Please write out, exactly as given, the line that contains "Click the orange возбужденная legend swatch" and all lines that follow it through the end of the listing, and nothing else.

>>>

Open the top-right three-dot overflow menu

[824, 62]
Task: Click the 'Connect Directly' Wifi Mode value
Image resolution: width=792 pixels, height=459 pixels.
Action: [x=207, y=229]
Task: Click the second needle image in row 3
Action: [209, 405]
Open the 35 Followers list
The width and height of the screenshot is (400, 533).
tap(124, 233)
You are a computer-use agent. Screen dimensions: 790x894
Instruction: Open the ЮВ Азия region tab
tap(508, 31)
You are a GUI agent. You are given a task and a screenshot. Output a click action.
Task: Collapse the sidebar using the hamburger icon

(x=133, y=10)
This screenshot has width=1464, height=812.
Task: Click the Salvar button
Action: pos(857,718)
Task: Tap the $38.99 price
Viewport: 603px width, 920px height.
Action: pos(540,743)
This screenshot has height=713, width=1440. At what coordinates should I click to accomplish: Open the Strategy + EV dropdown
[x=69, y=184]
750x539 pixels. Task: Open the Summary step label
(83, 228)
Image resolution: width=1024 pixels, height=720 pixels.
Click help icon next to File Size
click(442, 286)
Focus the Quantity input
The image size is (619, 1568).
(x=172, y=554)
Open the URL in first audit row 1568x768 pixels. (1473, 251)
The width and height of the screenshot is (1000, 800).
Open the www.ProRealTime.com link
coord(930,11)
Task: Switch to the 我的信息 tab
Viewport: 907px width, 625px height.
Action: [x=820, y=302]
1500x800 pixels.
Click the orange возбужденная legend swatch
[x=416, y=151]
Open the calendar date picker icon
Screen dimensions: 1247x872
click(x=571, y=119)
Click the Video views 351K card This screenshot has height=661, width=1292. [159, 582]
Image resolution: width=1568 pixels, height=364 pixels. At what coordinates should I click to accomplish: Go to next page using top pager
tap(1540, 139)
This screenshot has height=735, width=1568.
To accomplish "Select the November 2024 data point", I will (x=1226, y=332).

<<<

● Task answer:
Click the orange возбужденная legend swatch
[x=416, y=151]
Open the calendar date picker icon
Screen dimensions: 1247x872
click(x=571, y=119)
Click the Video views 351K card This screenshot has height=661, width=1292. [159, 582]
Image resolution: width=1568 pixels, height=364 pixels. At what coordinates should I click to accomplish: Go to next page using top pager
tap(1540, 139)
This screenshot has height=735, width=1568.
To accomplish "Select the November 2024 data point", I will (x=1226, y=332).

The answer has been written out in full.